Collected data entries

____________________

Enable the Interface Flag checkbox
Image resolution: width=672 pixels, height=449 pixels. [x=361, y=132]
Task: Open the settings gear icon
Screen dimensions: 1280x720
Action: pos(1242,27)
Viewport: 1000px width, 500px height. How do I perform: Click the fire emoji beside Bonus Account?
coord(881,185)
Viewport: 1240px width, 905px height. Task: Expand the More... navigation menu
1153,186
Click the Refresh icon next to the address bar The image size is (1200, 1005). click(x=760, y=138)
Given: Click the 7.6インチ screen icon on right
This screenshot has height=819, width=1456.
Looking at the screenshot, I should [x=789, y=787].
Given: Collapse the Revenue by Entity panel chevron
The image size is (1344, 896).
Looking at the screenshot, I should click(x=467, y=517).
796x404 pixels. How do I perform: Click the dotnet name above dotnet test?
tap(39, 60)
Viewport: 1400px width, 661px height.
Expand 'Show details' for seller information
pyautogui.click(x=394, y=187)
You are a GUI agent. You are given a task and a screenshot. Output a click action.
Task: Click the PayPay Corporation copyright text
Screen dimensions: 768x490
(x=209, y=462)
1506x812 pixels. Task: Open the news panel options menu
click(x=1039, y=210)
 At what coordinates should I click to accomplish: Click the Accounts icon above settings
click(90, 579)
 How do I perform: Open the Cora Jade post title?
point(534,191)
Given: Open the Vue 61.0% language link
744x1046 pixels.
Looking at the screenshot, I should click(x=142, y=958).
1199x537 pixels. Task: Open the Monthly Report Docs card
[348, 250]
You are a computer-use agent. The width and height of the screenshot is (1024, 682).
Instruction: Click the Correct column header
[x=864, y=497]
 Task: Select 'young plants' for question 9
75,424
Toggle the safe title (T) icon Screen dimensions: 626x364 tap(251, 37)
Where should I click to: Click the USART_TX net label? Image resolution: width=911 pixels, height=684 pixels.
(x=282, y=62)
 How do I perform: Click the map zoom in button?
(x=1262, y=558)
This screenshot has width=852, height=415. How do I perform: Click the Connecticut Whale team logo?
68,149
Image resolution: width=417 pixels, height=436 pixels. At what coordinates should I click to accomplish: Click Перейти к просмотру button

____________________

Try it | Gather up every line in the data above that contains the word "agent", copying each one.

Worked solution |
You are a GUI agent. You are given a task and a screenshot. Output a click action.
You are a computer-use agent. The width and height of the screenshot is (1024, 682).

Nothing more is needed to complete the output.